**MATERIAL SHOWN:**
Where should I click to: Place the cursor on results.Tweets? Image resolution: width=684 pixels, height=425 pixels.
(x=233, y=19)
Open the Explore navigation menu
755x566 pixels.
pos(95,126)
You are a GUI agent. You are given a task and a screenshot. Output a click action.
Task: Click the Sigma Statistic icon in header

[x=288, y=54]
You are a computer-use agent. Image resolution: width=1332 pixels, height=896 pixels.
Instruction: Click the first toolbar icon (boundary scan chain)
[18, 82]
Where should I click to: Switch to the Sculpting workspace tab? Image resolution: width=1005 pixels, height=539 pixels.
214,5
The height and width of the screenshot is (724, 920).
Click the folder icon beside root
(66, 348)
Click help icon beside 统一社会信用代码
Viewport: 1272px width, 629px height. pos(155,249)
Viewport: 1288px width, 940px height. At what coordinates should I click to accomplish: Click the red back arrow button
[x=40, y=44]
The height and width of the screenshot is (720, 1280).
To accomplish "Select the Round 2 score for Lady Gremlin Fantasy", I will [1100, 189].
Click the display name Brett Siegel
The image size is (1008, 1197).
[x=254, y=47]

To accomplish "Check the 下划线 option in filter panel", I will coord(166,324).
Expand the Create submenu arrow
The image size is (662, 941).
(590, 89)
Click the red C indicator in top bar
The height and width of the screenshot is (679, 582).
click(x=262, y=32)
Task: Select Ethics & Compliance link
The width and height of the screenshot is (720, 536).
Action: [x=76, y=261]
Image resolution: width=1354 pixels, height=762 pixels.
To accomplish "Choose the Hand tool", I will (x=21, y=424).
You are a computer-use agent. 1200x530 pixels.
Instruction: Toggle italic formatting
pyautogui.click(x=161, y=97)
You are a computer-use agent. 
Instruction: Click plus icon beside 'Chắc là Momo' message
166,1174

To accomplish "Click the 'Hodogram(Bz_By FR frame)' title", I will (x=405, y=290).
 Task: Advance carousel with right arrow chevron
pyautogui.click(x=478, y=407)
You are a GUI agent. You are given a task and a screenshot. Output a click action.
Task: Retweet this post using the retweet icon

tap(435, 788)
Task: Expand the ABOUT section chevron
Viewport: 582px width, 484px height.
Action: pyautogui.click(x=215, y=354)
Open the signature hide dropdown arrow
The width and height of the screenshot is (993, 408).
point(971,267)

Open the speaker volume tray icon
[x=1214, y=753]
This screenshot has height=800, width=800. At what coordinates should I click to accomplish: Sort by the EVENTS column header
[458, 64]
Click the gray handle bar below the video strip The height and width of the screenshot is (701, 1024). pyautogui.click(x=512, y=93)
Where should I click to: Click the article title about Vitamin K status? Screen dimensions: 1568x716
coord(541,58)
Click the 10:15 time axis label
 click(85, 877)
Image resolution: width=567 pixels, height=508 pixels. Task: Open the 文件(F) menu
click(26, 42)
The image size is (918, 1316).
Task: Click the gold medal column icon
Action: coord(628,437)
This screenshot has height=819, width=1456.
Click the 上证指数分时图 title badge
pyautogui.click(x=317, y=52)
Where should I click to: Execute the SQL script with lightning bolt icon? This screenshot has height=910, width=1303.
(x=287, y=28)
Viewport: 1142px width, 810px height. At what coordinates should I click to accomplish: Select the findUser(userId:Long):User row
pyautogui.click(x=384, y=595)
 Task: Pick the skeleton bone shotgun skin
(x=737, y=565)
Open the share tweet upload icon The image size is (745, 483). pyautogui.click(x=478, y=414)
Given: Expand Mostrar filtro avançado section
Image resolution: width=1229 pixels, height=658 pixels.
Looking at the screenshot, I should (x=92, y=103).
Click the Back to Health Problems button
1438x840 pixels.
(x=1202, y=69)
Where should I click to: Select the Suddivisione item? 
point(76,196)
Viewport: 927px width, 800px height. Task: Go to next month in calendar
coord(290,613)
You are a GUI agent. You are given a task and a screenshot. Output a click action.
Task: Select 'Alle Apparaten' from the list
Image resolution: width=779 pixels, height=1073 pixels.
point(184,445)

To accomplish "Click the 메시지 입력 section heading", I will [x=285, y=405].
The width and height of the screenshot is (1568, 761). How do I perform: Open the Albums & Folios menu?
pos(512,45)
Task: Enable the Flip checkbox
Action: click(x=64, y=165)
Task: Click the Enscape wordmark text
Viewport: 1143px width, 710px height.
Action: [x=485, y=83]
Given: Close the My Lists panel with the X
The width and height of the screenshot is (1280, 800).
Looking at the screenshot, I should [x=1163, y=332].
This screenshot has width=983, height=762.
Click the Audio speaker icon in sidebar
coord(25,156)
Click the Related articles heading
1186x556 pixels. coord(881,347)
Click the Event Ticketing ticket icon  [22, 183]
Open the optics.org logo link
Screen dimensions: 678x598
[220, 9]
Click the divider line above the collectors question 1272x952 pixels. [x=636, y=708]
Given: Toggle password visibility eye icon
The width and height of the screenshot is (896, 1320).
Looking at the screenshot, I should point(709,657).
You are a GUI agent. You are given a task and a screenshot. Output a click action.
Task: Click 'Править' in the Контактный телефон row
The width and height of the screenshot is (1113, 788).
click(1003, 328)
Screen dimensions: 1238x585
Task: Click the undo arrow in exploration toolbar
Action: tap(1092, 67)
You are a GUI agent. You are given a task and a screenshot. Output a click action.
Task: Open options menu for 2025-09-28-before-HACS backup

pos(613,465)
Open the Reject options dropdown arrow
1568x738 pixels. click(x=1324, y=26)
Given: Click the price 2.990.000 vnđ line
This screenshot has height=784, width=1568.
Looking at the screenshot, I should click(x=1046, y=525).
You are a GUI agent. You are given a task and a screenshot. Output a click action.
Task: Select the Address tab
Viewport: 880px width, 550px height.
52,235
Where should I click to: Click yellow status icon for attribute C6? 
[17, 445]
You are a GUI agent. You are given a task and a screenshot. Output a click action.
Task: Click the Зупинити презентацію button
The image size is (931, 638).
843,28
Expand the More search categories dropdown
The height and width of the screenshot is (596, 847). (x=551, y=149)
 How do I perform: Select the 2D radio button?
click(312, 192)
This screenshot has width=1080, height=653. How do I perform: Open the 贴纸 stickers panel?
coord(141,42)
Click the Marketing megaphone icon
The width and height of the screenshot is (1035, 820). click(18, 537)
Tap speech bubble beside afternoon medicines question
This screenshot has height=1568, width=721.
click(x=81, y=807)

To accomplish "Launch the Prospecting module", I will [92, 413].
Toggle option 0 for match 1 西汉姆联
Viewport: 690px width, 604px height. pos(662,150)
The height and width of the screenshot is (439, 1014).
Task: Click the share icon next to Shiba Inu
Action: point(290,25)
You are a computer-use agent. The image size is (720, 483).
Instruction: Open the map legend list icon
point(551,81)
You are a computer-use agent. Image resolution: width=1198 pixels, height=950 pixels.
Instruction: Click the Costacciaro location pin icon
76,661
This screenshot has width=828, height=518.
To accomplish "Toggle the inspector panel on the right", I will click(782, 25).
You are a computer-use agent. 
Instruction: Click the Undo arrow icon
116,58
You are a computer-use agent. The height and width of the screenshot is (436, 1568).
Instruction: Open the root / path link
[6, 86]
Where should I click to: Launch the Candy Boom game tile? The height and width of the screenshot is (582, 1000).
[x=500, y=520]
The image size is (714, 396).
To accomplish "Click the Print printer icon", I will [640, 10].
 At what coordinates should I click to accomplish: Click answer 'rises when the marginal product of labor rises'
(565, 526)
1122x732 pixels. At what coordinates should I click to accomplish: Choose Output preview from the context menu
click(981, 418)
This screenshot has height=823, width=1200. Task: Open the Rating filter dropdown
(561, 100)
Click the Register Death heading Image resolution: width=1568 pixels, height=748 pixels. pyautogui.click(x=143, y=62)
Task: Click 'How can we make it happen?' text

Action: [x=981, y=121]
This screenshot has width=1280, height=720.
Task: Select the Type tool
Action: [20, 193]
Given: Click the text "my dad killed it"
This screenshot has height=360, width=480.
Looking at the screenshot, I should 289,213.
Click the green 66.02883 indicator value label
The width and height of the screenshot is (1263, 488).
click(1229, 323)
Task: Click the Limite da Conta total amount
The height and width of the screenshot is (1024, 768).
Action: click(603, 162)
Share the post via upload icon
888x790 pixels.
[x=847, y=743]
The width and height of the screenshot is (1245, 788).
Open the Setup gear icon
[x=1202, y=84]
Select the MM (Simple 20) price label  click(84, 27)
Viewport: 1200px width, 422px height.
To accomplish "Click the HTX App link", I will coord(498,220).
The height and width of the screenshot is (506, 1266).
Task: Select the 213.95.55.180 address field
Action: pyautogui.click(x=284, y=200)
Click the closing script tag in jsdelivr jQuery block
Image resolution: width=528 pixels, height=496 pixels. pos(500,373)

**EXERCISE AIM:**
Would you show all lines of the material above that contain the word "section"?

**YOUR RESPONSE:**
Task: Expand the ABOUT section chevron
Given: Expand Mostrar filtro avançado section
To accomplish "Click the 메시지 입력 section heading", I will [x=285, y=405].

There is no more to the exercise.